Bagaimana Jika.

dela
3 min readMar 31, 2022

--

Langit, menemukan Galaksi seorang diri dengan sebatang rokok masih terselip di bibirnya. Bau dari asap rokok yang dihisap Galaksi memenuhi indra pembaunya dengan cepat. Entah sudah berapa banyak batang rokok telah Galaksi hisap hingga bau asapnya terasa begitu pekat, pula dengan asbak berukuran sedang, yang sudah dipenuhi oleh puntung rokok, beserta dengan abunya. Langit pikir, Galaksi tengah berusaha membunuh dirinya sendiri. "Lo bener–bener terlihat kacau, Galaksi."

Suara milik Langit buat Galaksi menoleh, menatap Langit yang eksistensi nya selalu mampu buat Galaksi tenggelam ke dalam keindahan mutlak miliknya. Rokoknya disingkirkan, Galaksi menyaksikan bagaimana Langit bergerak mendekat kearahnya, meraih rokok yang terselip diantara bibirnya, memadamkan bara api yang masih menyala pada asbak. Pergerakan Langit tidak lepas dari dua bola mata milik Galaksi. "Gue gak tau apa yang ada dipikiran lo saat ini, apa kiranya sampai buat lo terlihat begini stresnya." ini adalah kali pertama Galaksi menyaksikan bagaimana Langit yang menatap dengan pandangan lembut miliknya. "Tapi, apa yang udah lo lakuin ini udah berlebihan. Jangan jadi orang bodoh, Galaksi."

"Gue bawa air hangat buat kompres muka bonyok lo." dengan tangan yang terangkat, Langit mengusap sudut mata Galaksi. "Memar lo harus sembuh dalam waktu semalam, biar besok, gue gak kebingungan milih area mana yang harus gue tonjok."

Pada akhirnya, Galaksi mengulas tawa, pelan.
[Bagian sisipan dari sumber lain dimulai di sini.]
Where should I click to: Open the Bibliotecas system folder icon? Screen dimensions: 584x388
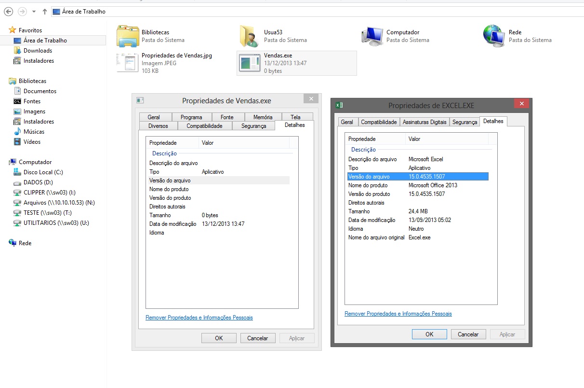tap(128, 36)
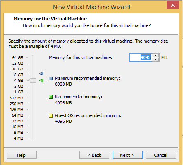Set slider to the 16 GB mark
The image size is (183, 165).
pyautogui.click(x=32, y=69)
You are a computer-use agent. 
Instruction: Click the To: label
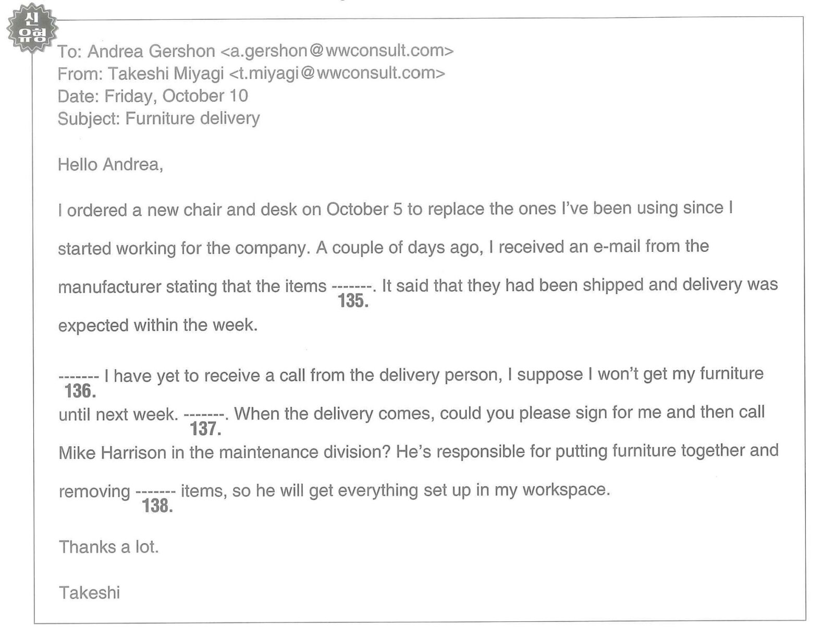[70, 52]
Namun, tetap buat Langit merasa lebih baik. "Ujung-ujungnya, nonjok gue lagi, kalo kaya gitu, lebih baik gak usah diobatin." ucap Galaksi, diam–diam menikmati bagaimana Langit mengusap memar diwajahnya dengan penuh kehati–hatian. "Gak, harus tetap diobatin, gue gak suka nonjokin orang yang udah babak belur."

Terkekeh, Galaksi menangkup tangan Langit yang masih mengusap wajahnya. Menahan agar tetap berada disana untuk beberapa saat, dengan mengesampingkan debaran menyesakan didalam dada. "Kaya gini dulu, sebentar aja."

Langit membiarkan, tidak bergerak atau menyingkirkan lengan Galaksi yang berada diatas lenganya. Dengan mata yang begitu berani, menatap tepat pada Galaksi yang terlihat begitu kalut didepannya. "Penuh ya?" tanya Langit. Galaksi terkekeh, sedikit tidak memahami maksud dari perkataan Langit. "Apa?"

"Kepala lo, terlalu penuh sampai buat lo jadi keliatan segini kacaunya." jemari kecil Langit bermain diatas surai hitam Galaksi yang sedikit lepek. "Galaksi, lo gak perlu mencapai banyak hal dalam sekali waktu, utamakan apa yang lebih ingin lo capai."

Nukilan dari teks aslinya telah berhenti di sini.